Estaba alucinando tanto que no reparé en dos tipos que salían de un coche aparcado cerrándome la salida hacia la calzada, entre el camión que me servía de parapeto y la furgoneta inmediata. El coche no era un Ibiza rojo sino un Peugeot azul marino, pero la mirada de los tipos era inequívoca: jaleo seguro. Fue el de la derecha el que me cerró la huida más directa por la acera hacia Travesera, paraíso de luz y tráfico, así que me erguí todo lo que pude y me encaré a él metiendo una mano en el bolsillo:

– Tú, milhombres: me vas a dejar pasar por las buenas o te voy a tener que soltar un par de hostias.

En un principio creí que el movimiento que inició era para apartarse y pensé, en una fracción de segundo, en la desventaja que me daba pasar junto a él y ofrecerle la espalda.

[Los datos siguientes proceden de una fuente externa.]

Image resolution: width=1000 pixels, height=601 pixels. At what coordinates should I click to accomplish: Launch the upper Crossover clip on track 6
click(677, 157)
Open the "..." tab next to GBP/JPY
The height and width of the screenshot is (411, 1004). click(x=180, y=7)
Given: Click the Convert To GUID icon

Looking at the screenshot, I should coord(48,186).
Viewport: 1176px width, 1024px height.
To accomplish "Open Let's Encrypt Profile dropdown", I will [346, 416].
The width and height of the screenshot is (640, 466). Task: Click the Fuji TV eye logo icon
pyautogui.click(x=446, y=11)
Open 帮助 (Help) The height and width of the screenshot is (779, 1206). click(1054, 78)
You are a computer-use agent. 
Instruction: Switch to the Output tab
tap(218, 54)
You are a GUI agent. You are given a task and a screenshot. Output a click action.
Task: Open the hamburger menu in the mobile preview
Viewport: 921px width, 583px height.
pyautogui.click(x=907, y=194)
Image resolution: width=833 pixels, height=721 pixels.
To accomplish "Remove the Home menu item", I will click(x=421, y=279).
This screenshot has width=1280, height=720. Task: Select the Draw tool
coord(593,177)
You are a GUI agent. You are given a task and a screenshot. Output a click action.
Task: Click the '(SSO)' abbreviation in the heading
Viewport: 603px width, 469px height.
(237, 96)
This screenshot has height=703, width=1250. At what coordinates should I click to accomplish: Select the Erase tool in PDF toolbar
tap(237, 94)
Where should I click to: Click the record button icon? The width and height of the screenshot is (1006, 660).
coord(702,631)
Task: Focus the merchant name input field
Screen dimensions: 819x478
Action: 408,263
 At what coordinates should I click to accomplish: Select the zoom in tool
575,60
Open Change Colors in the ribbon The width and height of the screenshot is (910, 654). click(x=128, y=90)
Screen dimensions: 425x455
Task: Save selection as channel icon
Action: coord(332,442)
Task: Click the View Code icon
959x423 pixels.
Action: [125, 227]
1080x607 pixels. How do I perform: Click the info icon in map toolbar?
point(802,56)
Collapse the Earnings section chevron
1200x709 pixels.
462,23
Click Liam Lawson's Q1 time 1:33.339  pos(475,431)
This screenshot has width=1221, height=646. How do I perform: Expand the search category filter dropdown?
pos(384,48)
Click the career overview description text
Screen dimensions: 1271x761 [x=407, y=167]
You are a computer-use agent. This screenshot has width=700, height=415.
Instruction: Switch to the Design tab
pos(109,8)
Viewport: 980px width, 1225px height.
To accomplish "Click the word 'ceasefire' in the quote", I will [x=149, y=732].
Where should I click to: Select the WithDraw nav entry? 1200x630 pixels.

Pero no hubo problema porque el movimiento que inició no era para apartarse: fue un paso atrás para convertir su pierna derecha en una catapulta de siete muelles y dispararme al careto un mocasín del 45, con su pie correspondiente dándole cuerpo.

Lo siguiente que recuerdo es que el embaldosado de la acera de Jaume Guillamet tiene el drenaje en forma de margarita de cuatro pétalos. Y está lleno de polvo, un polvo brillante, como motitas titilantes de purpurina.